Es muy frecuente, gracias a Dios, que el responsable de una asociación religiosa anime a sus compañeros a comulgar regularmente, a rezar y a realizar otros actos de piedad. Ya hemos dicho lo magníficamente loable que es esto.

Pero, ¿es igual de habitual que un miembro de la junta directiva de una asociación religiosa anime a sus miembros a leer textos espirituales realmente útiles, buenos y proporcionados a los problemas morales relacionados con su estado y profesión? ¿Cuántas reuniones al año hay en la asociación X, Y o Z, destinadas a explicar problemas morales, actuales y candentes, o a persuadir a los miembros para que estudien seriamente su Catecismo? ¿No es cierto que esas reuniones suelen ser poco frecuentes?

Y ahora una pregunta dolorosa, pero indispensable: ¿no es esta la causa de muchas deserciones repentinas e inexplicables, de muchas deserciones que hacen sangrar profundamente el corazón de un presidente celoso?
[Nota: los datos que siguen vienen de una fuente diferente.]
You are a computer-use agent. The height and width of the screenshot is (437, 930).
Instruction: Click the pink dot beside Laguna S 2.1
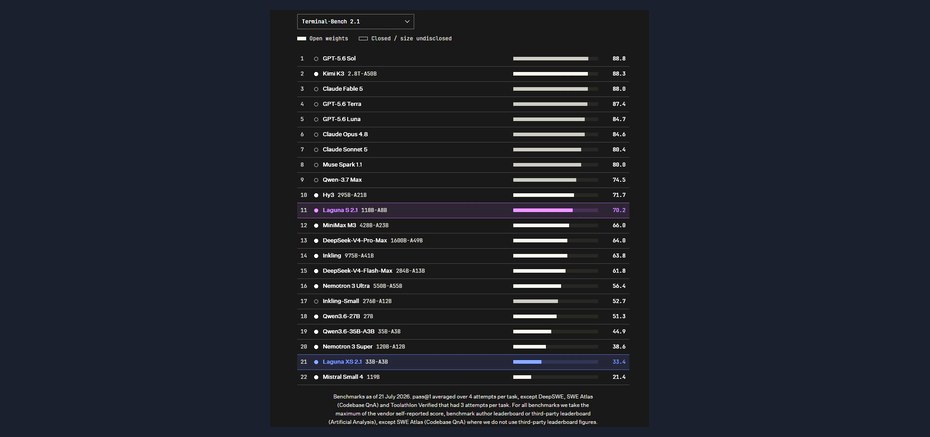[x=316, y=210]
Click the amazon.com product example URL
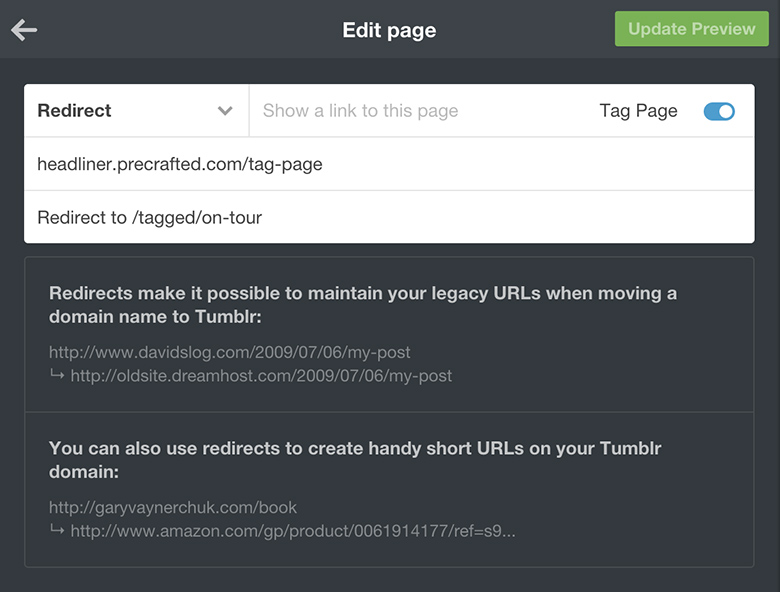 pyautogui.click(x=293, y=531)
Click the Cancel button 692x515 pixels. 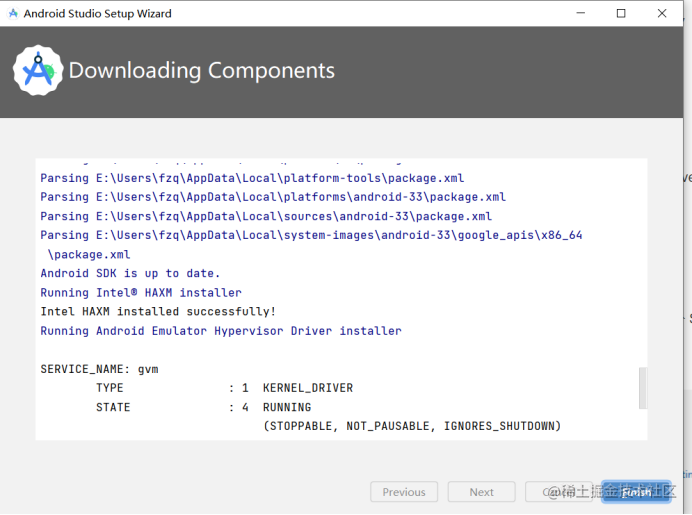tap(559, 492)
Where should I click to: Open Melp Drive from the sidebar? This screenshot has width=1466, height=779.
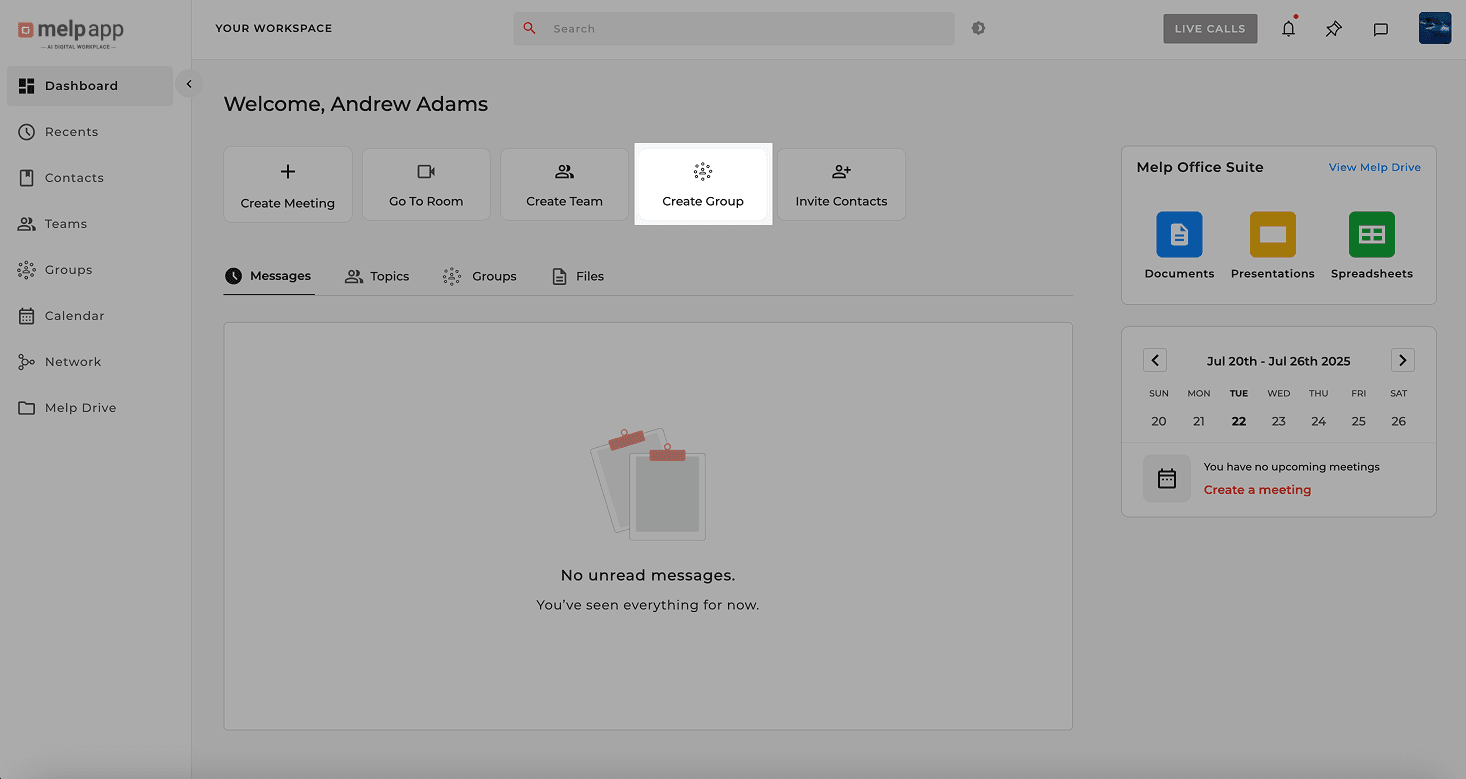[78, 407]
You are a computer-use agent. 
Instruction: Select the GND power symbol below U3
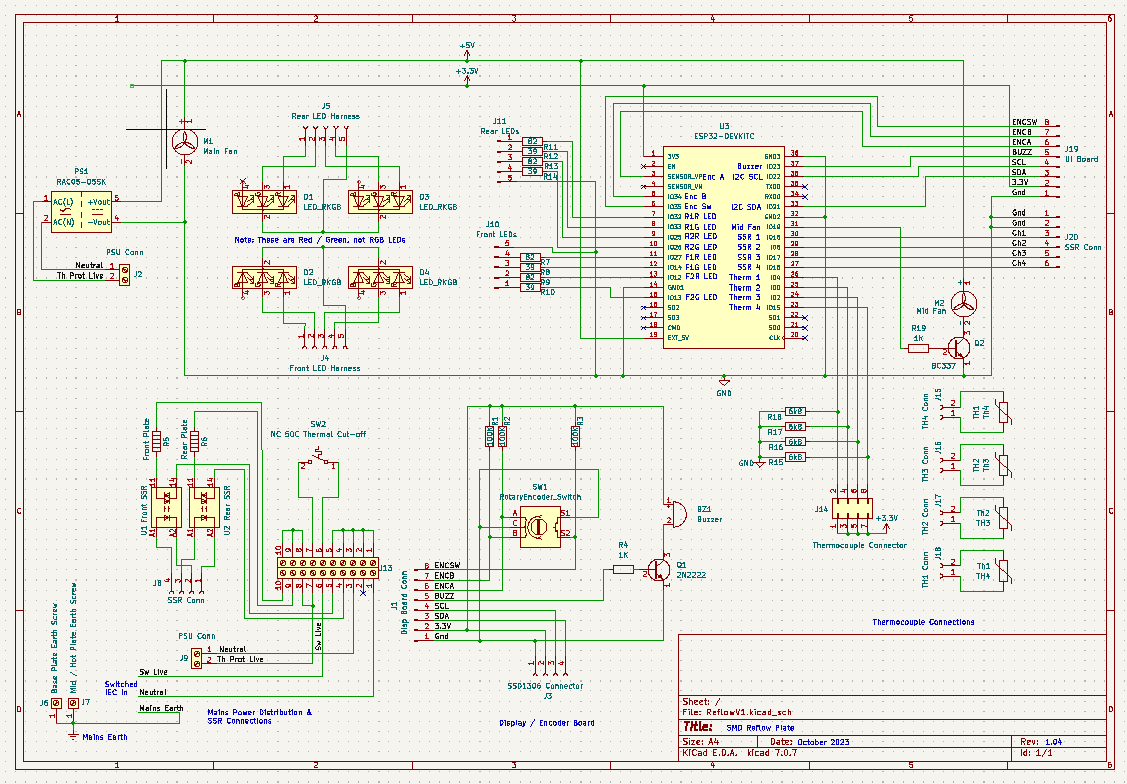[722, 381]
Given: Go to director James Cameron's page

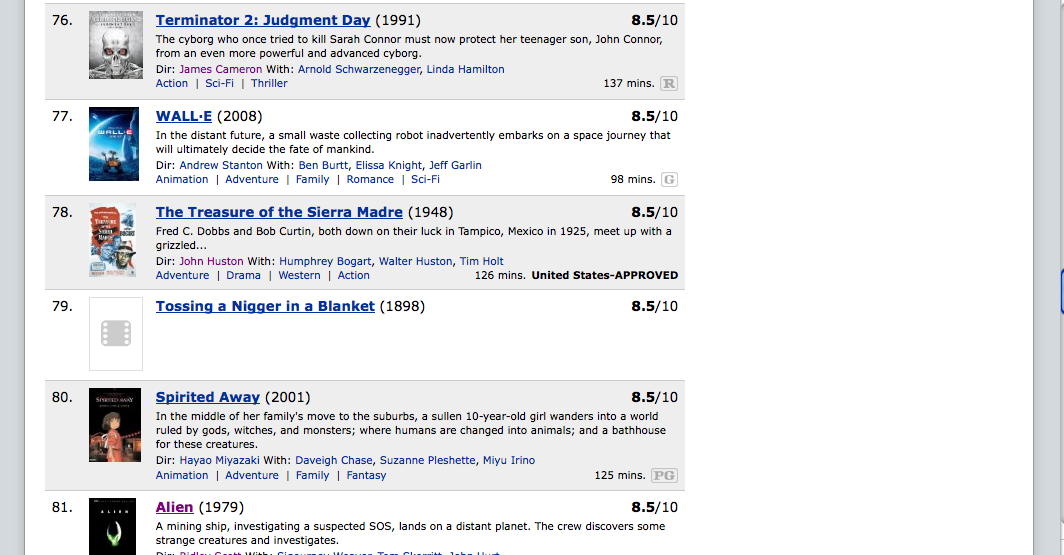Looking at the screenshot, I should 220,70.
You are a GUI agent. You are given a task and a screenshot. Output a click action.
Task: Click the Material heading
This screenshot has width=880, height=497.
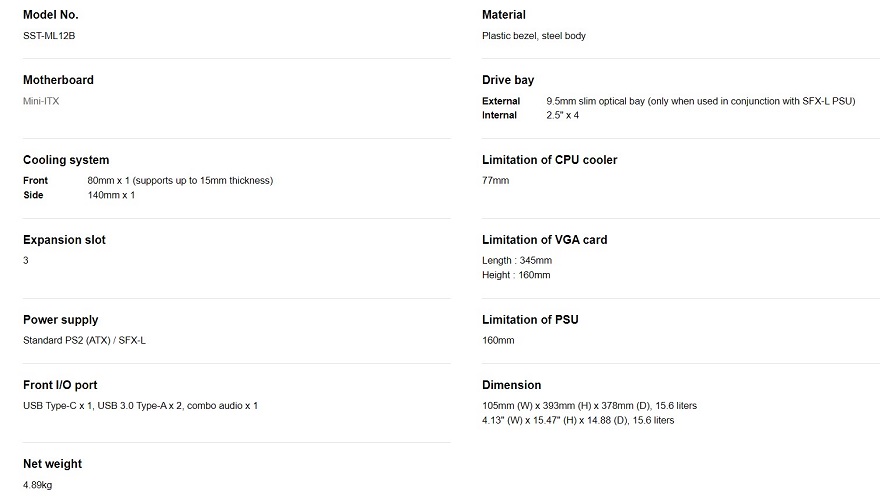[504, 15]
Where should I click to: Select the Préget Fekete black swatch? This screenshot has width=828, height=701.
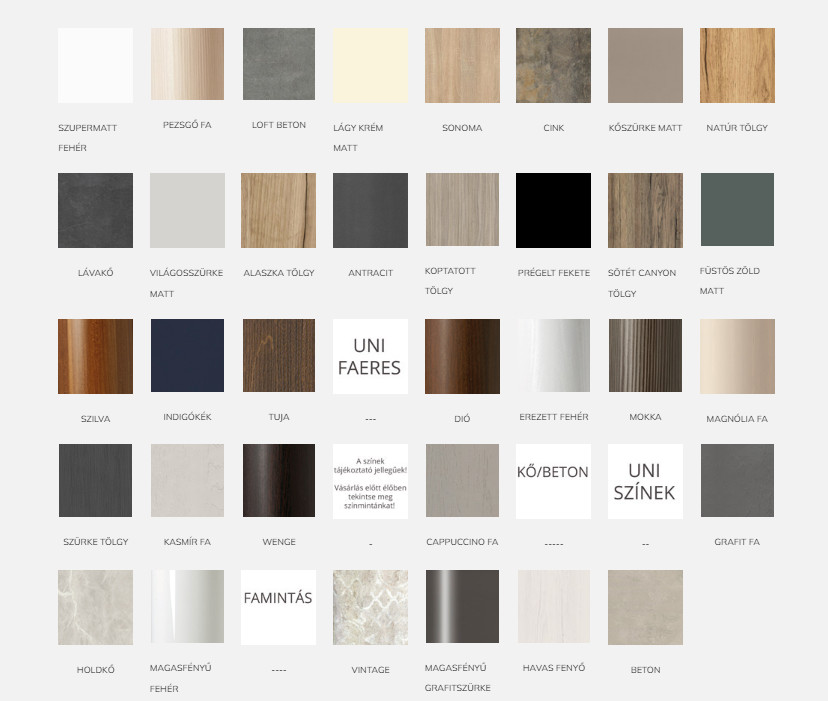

Entras en una sala de reuniones. El presidente está perorando. Discute cuestiones burocráticas o políticas. O habla de piedad o de vida espiritual. Pero sobre asuntos de tan alta piedad, o de una vida espiritual tan superior, que la mayoría de los oyentes no le entienden. Mientras tanto, el joven X, o la joven Y, o la señora Z, que está casada y luchando con las dificultades más serias, fingen escuchar, por mera cortesía, pero no oyen. Su mente está lejos de lo que ocurre en la reunión. El joven tiene un grave problema moral que lo agita. Su pureza está en peligro. La chica tiene sus perplejidades, a veces dramáticas, sobre alguna situación moral que no sabe cómo resolver. La señora casada se encuentra en una de esas encrucijadas en las que tiene que elegir entre la vida del alma o la del cuerpo. Para estas personas, está en juego la salvación eterna.

Pero el encuentro permanece indiferente a todo esto... Oficialmente, se podría decir que la asociación ignora estos problemas. Por eso, el joven X, la joven Y o la señora Z los resolverán sin el apoyo de las enseñanzas de la asociación.

Un buen día, dejan de asistir a la reunión… este es el doloroso epílogo que hará sangrar a muchos corazones bienintencionados de la asociación. Corazones bienintencionados, sí, pero que no comprendieron la gravedad del drama que se desarrollaba a su lado, y por eso no supieron cumplir su misión ante este drama.